この養生をしっかりしないと、近隣からのクレームになりかねません。
次は瓦、内装材の撤去です。
いきなり重機で壊すことはほとんどなく、瓦や内装材は人の手ではがしていきます。
法律で定められた20種類の材質ごとに適切な処理をするため、現場レベルで細かく分別をしておかないとあとから大変になってしまいます。
また、敷地が狭い場合も、手作業で壊していき無理に重機で壊したりはしません。
手作業による下準備が完了したら、油圧ショベルと呼ばれる重機で、一気に建物を壊していきます。
この時も重機オペレーターと、そこで出た廃棄物を分別する担当者の2~3人体制で作業を進めていきます。
建物がなくなったら、土に混ざったコンクリートガラなどを除き、周辺道路の清掃をし、作業終了となります。

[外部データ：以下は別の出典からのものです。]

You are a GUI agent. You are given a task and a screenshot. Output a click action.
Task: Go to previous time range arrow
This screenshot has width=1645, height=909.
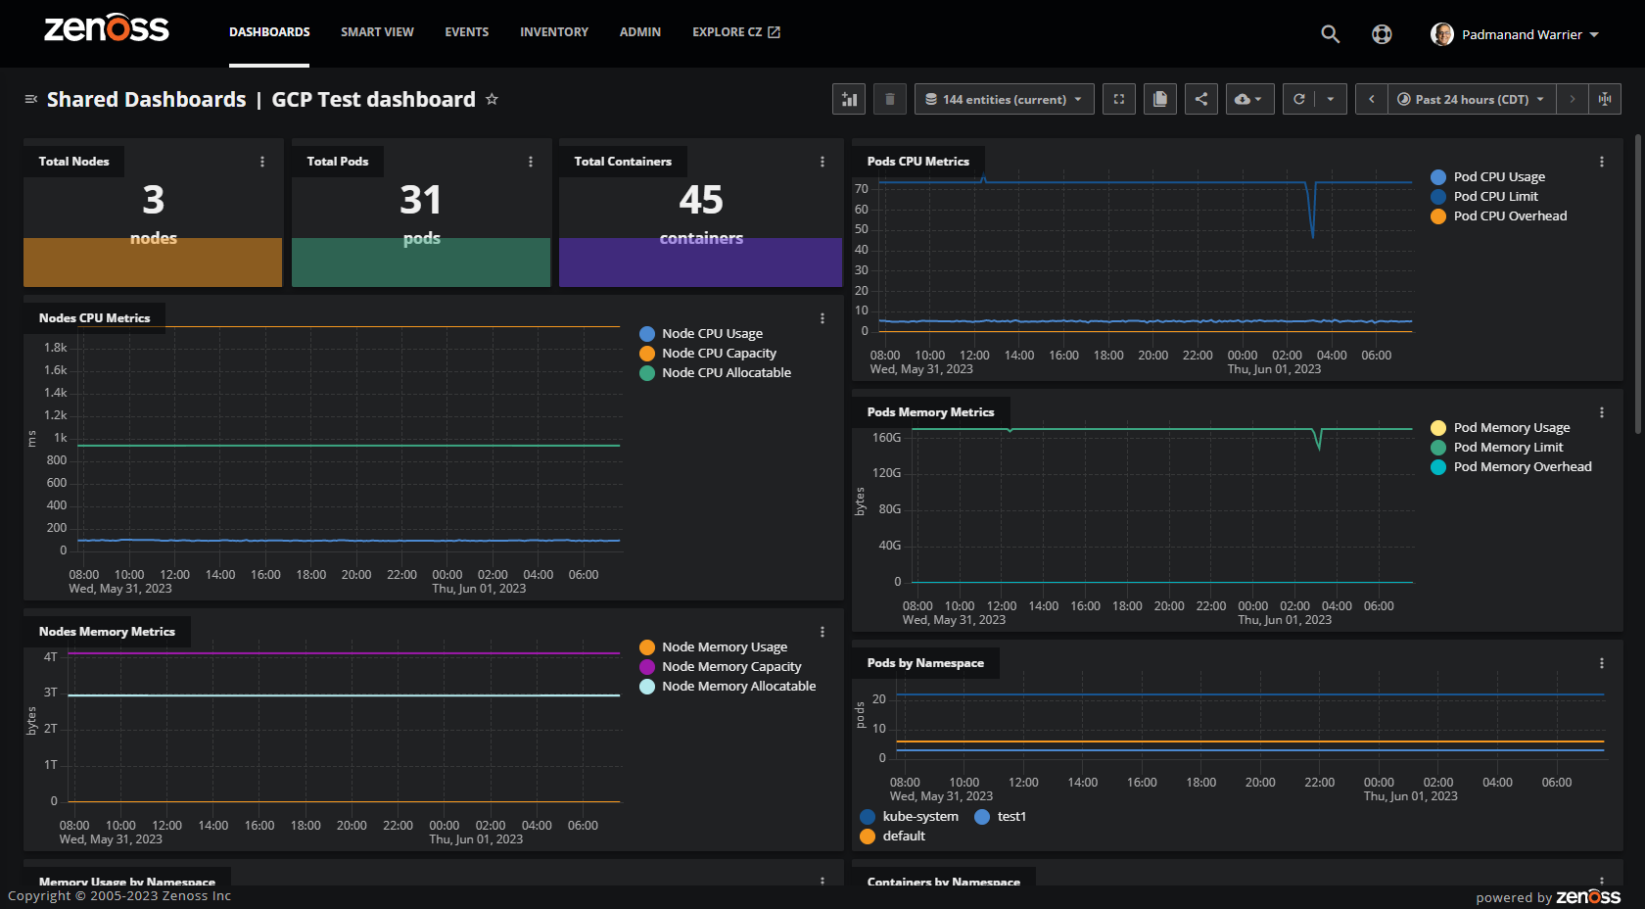(1372, 99)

このように、解体といっても家を壊すことだけが仕事ではありません。
解体は壊すことと、そこで出た産業廃棄物を処理することが主な仕事なんです。
一気に重機で壊せばいいわけではなく、産業廃棄物を適切に処理しなければなりません。
解体が終わった後は、次の活用がしやすいように丁寧に整地するようにします。
産業廃棄物の分別も仕事なんですね。
そうなんです、分別は非常に細かな作業なんですよ。
しかも、解体は人から怒られてしまう仕事。
隣で大きな音を出したりしていたら嫌でしょう。
私たちがいいかげんな仕事をすると、あとあと依頼したお客様の評判も悪くなってしまう。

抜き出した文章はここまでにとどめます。